>>17151>Tor1.) The CIA controls all public nodes to the network.
2.) Security issues relating to it (like "Sybil" unmasking attacks).
3.) The exit relay problem.
4.) The network is rickety now due to network-wide DDOSes thay's breaking sites and fucking the network up, and it's not as "robust" as it claims.
I2Pis also trash. It was literally written in JAVA! Python shits on Java! It even requires you to install the latest version of it to even access the network! What a croc of shit! That's why hackers (and I'm not even talking STATE ones, either) can deanonymize users through the I2P network simply by abusing Java, since Java is proprietary garbage and anyone promoting this network is a shill.
>HyphanetTypically uses multi-hop encrypted overlay (e.g., ChaCha20-Poly1305) and only protects traffic in transit between nodes; may depend on correct manual configuration.

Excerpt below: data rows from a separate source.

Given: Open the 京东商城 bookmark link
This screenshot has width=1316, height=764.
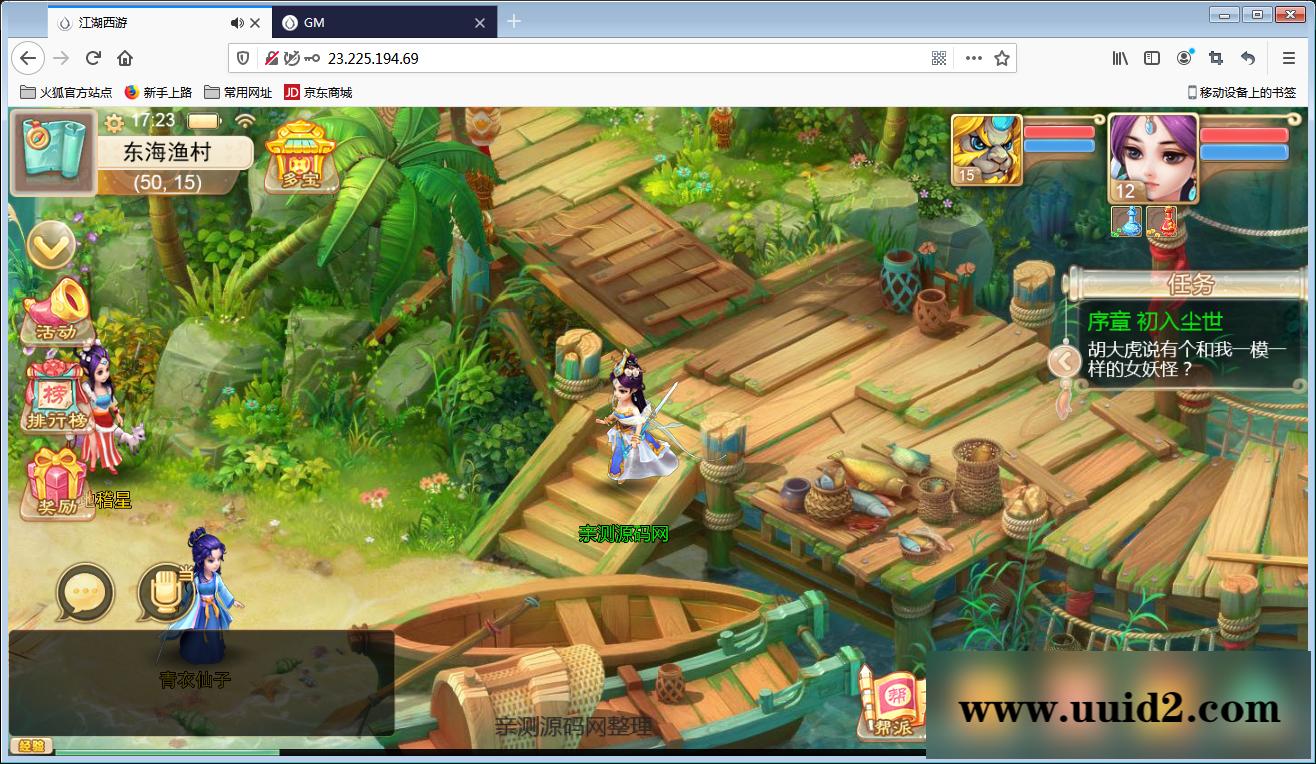Looking at the screenshot, I should click(x=318, y=92).

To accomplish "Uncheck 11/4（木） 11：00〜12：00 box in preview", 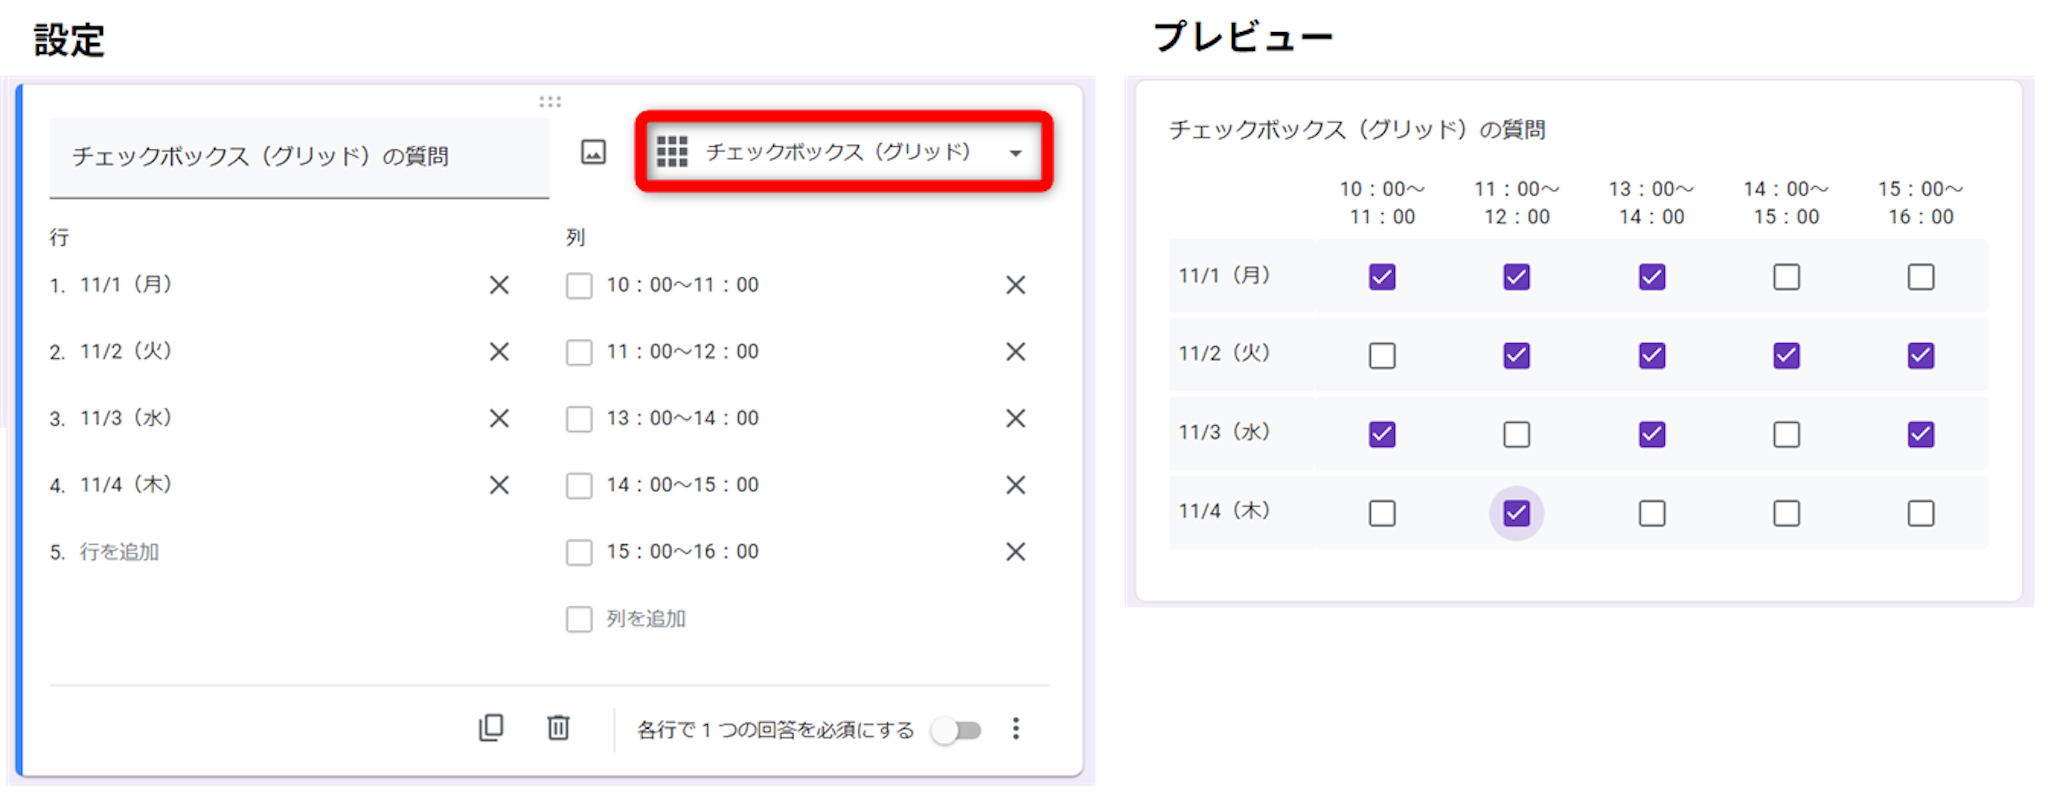I will point(1516,513).
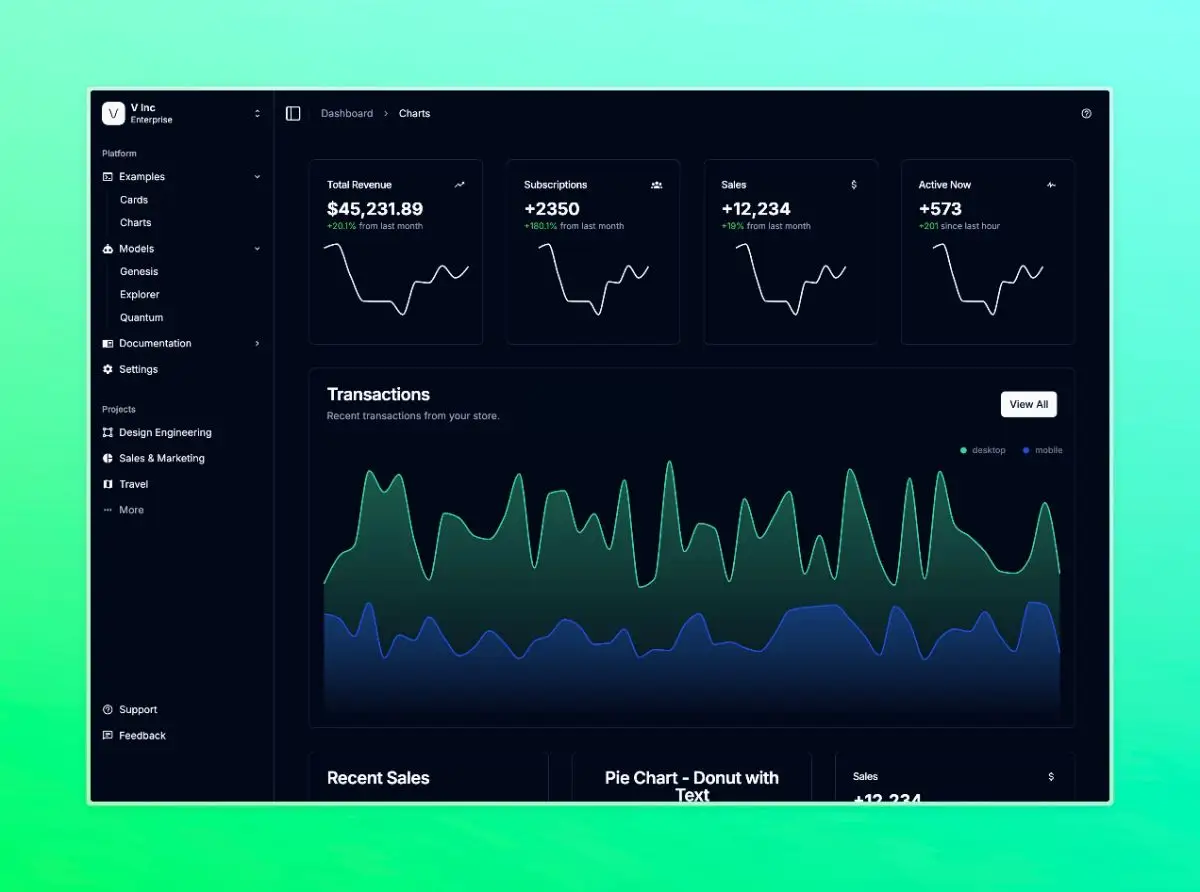Click the trending icon on Total Revenue card

[x=459, y=185]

Traffic analysis resistance is limited: some implementations rely on hop-based anonymization, but no built-in dummy traffic or Sybil throttling. Metadata protection depends on overlay configuration; misconfiguration can leak IPs or patterns. Has minimal built-in protection for sybil/bad actor resistance. Malicious peers could intercept, drop, or manipulate traffic without being detected. Relies on TCP/IP overlay; typically doesn’t support mesh, offline, or non-IP transport layers, requires bootstrapping via known nodes; exposure at the network layer is higher, and while it can tunnel through arbitrary nodes, but name resolution is not decentralized; usually requires manual peer discovery.